L’Académie nationale des sciences et techniques (ANSTS) a organisé les 18 et 19 juillet 2024 des Journées Scientifiques sur le Dividende Démographique. Ce, en collaboration avec le Consortium régional pour la recherche en économie générationnelle (CREG) et la Direction générale de la planification et des politiques économiques (DGPPE). L’objectif est de sensibiliser davantage sur l’importance du dividende démographique pour le développement économique du Sénégal et sur les politiques à mettre en œuvre pour en tirer profit.
A l’en croire, Wally Séne, spécialiste programme en métier de données et recherche à UNFPA, rapporte que 12 pays ont été accompagnés à travers des équipements, des plaidoyers, élaborer des politiques et le suivi dans le domaine démographique.
Il précise dans cette logique que le gouvernement a reconnu le dividende démographique comme un accélérateur de l’Afrique que nous voulons.
Latif Dramani, coordonnateur du centre de recherche en économie et finance appliquée de Thiès laisse entendre qu’après la présentation de la Gambie et du Burkina Faso, ils ont constaté que les africains ont le même problème qui est la dépendance économique des jeunes, les questions d’aménagement des terroirs, infrastructures et santé.
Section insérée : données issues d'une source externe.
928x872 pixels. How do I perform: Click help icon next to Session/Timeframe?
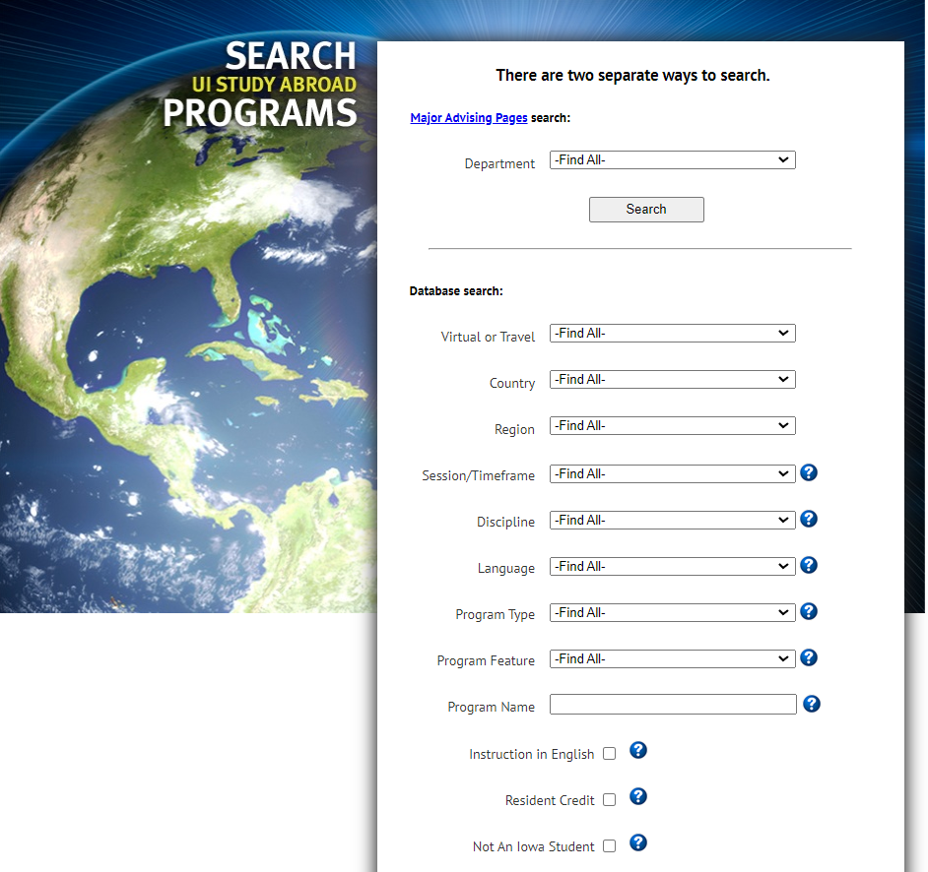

À cet effet, il trouve que les politiques publiques doivent être orientées pour améliorer les infrastructures, l’éducation, la santé et travailler pour diminuer la dépendance économique en s’appuyant sur la création d’emploi.
Abou Ba, ingénieur statisticien démographe, chef de la division populations à la direction du développement des capital humain, pense qu’il est tant que les autorités s’en approprient de la question de dividendes démographique. Ce, en mettant en œuvre le plan d’aménagement des terroirs.